INPUT START
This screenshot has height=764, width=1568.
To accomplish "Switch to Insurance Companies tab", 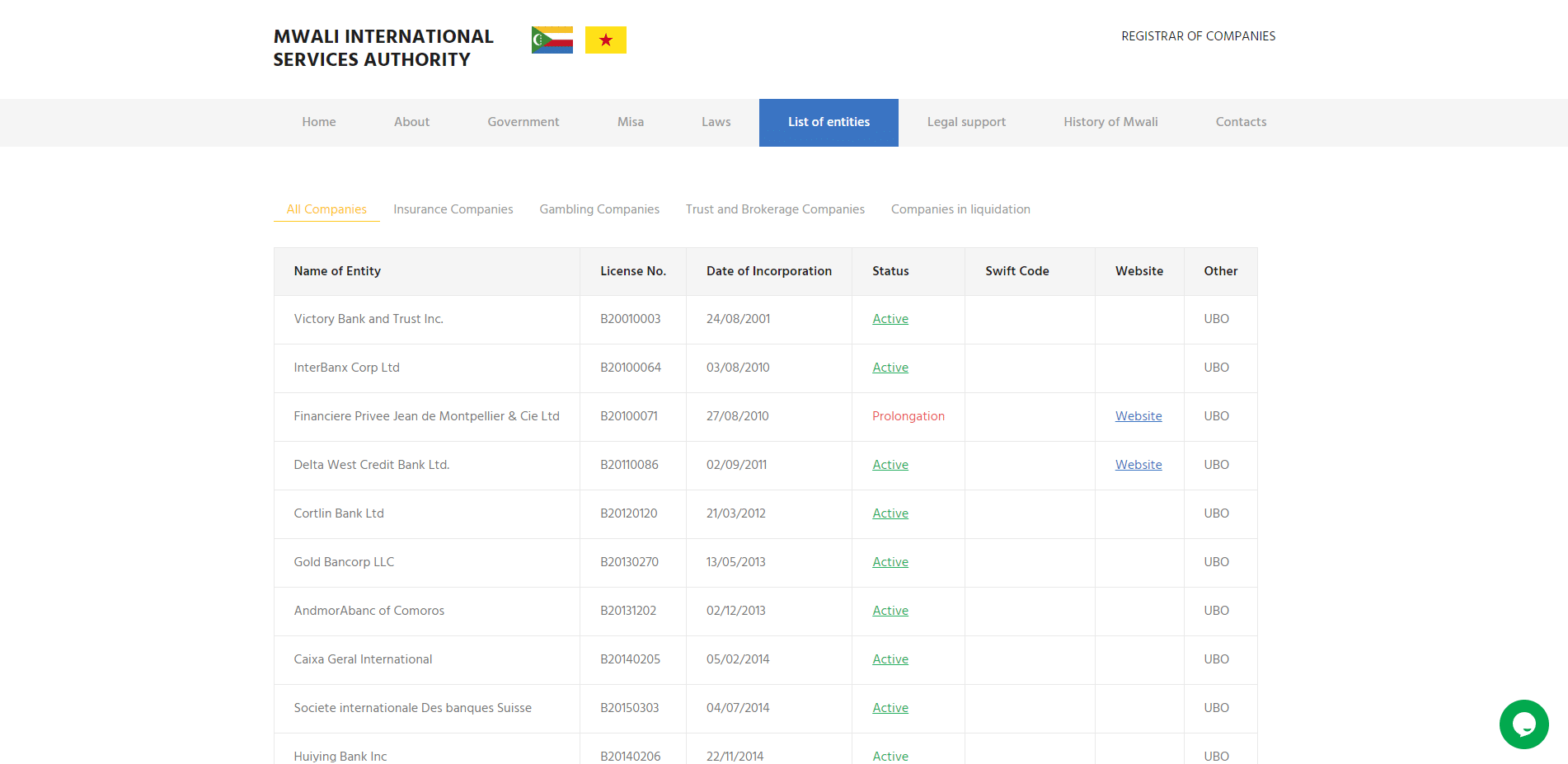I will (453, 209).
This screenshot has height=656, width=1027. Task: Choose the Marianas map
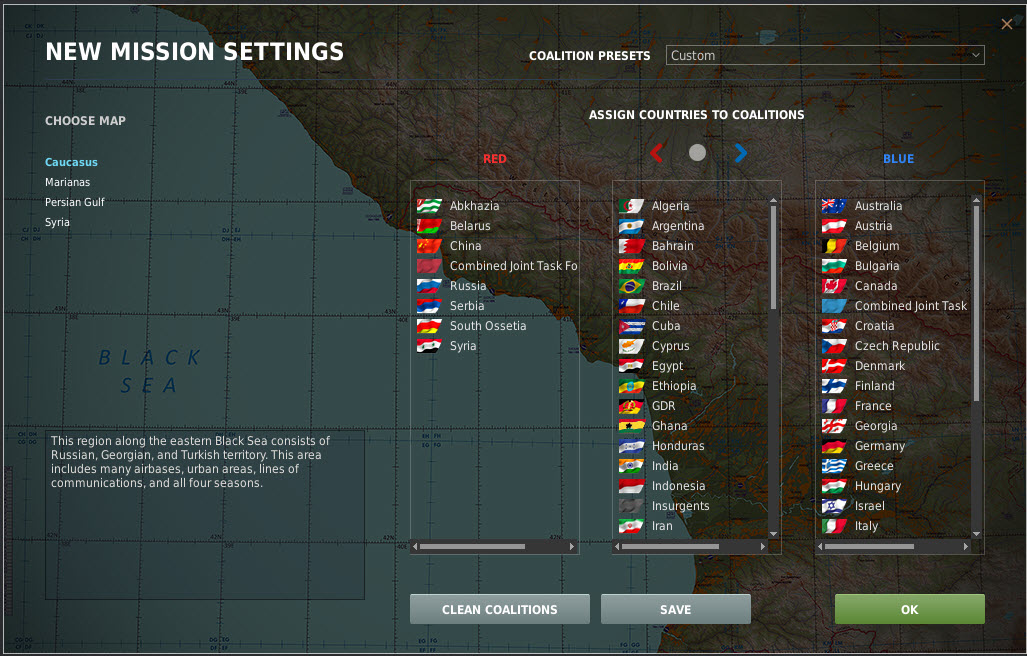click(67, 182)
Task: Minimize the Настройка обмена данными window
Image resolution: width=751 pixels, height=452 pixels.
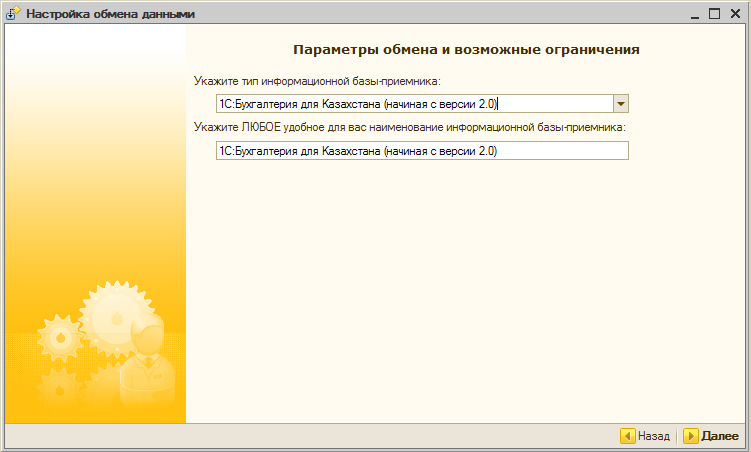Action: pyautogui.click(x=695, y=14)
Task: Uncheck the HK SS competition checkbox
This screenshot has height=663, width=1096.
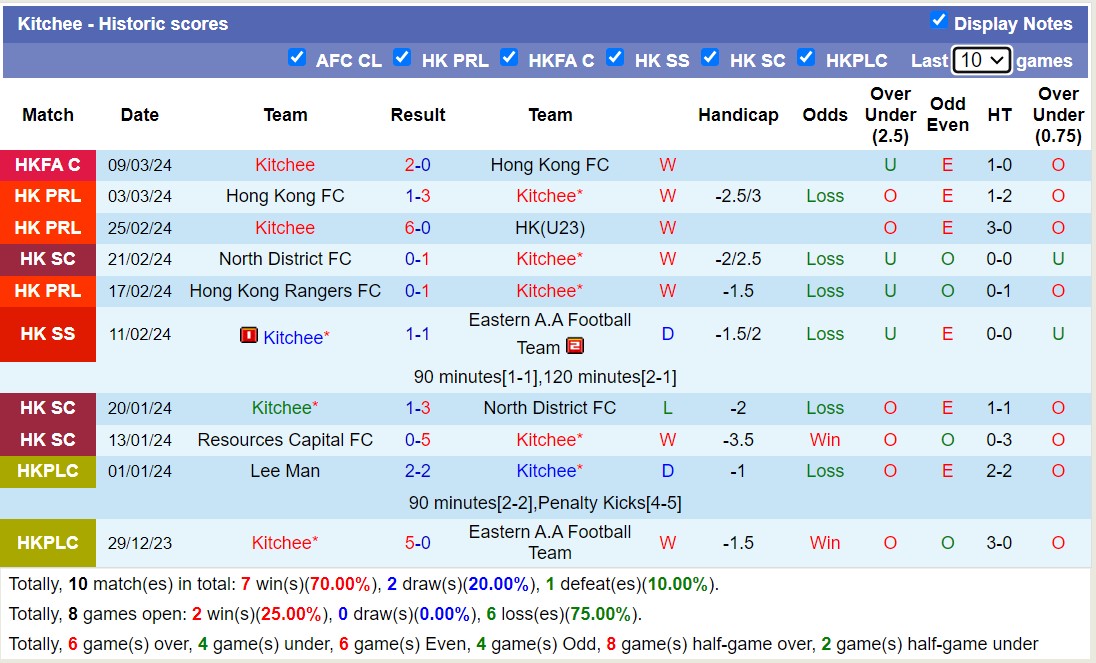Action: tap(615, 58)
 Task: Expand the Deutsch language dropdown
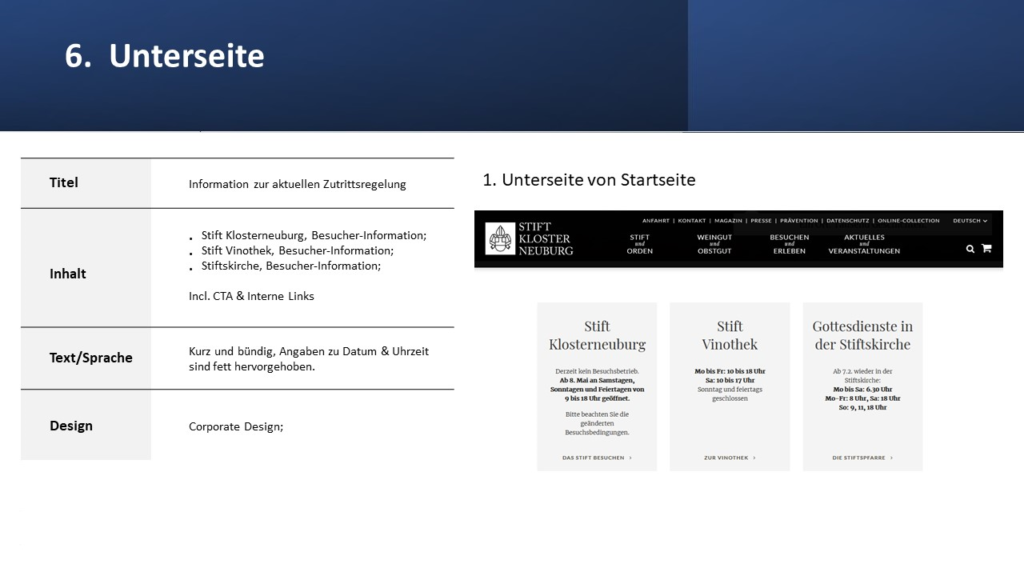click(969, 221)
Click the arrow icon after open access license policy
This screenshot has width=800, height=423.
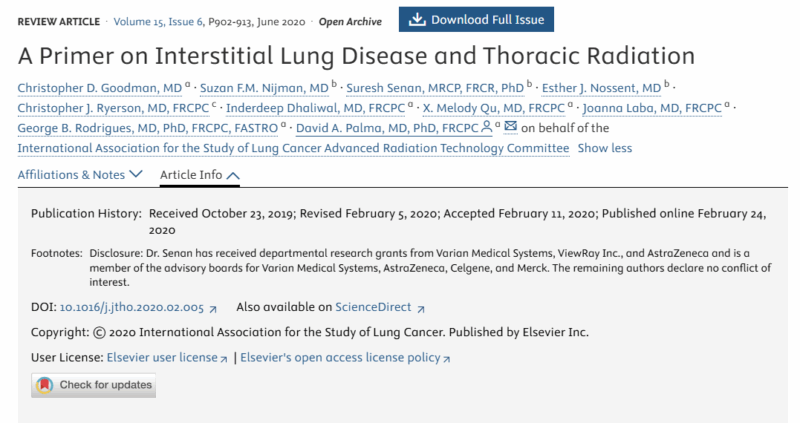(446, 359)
INPUT END
INPUT START
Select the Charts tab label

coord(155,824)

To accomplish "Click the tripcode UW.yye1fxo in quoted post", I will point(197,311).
INPUT END
INPUT START
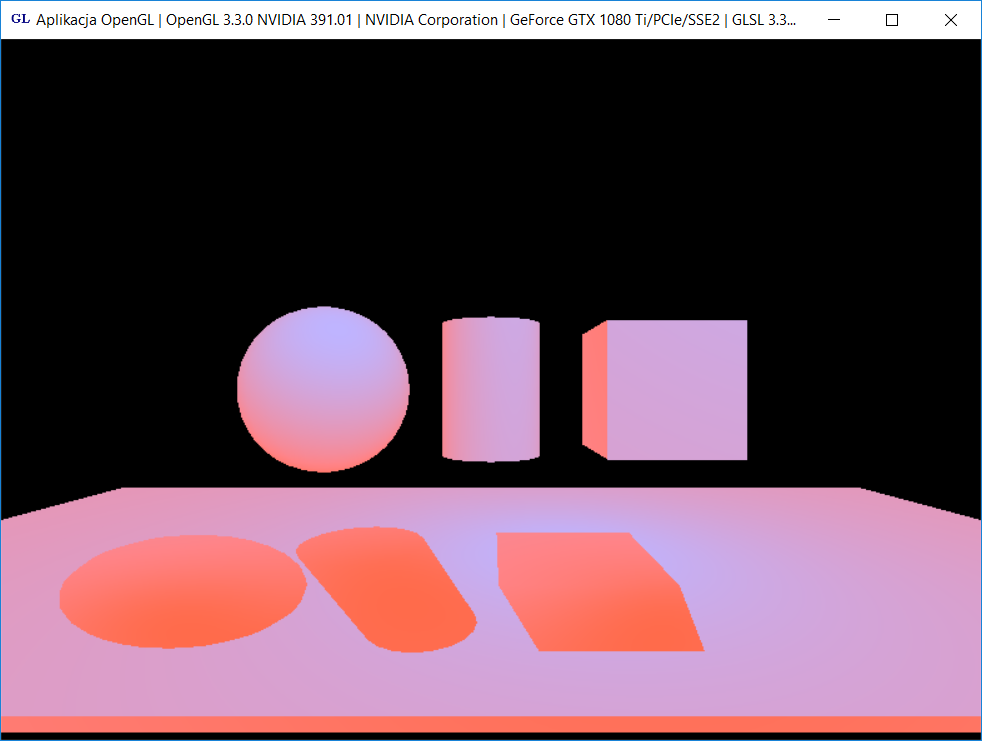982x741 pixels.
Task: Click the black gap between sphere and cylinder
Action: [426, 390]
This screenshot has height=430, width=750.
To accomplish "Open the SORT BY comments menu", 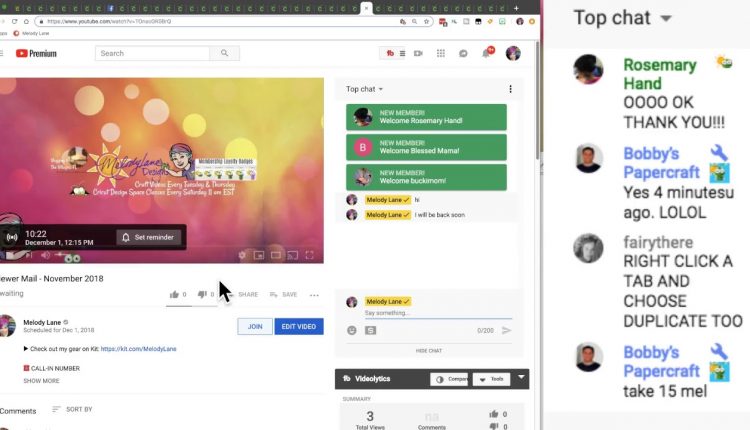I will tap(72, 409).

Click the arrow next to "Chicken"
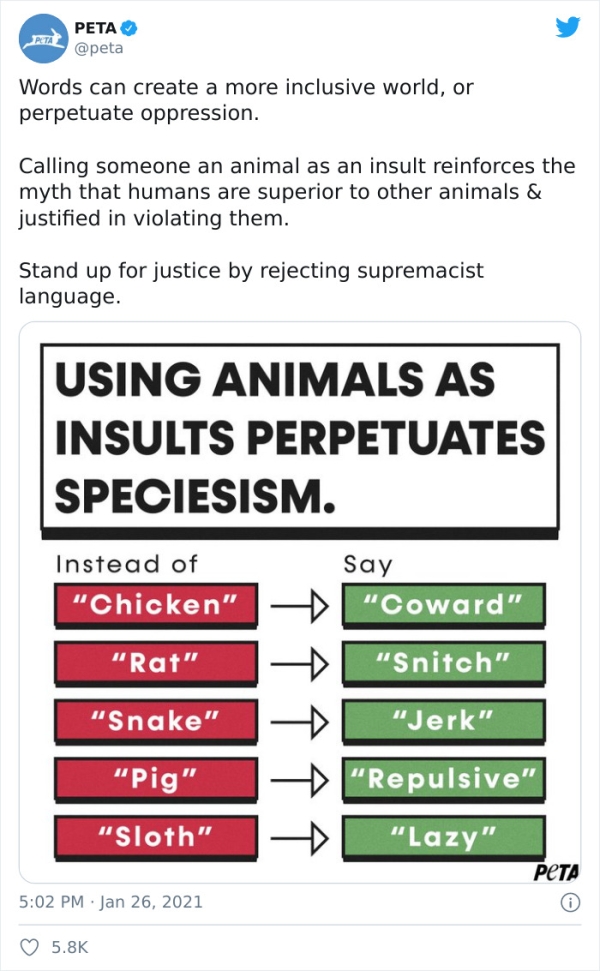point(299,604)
INPUT END
[TASK BRIEF]:
In the records above, find the line with "This screenshot has height=656, width=1027." and the line with "Click the arrow icon". Write out exactly those lines and every one between, with no pictures and no other lines.

[OUTPUT FOR THIS TASK]:
This screenshot has height=656, width=1027. Task: Choose the Marianas map
click(67, 182)
Task: Minimize the Настройка обмена данными window
Image resolution: width=751 pixels, height=452 pixels.
Action: pyautogui.click(x=695, y=14)
Task: Uncheck the HK SS competition checkbox
This screenshot has height=663, width=1096.
Action: tap(615, 58)
 Task: Expand the Deutsch language dropdown
click(969, 221)
Click the arrow icon after open access license policy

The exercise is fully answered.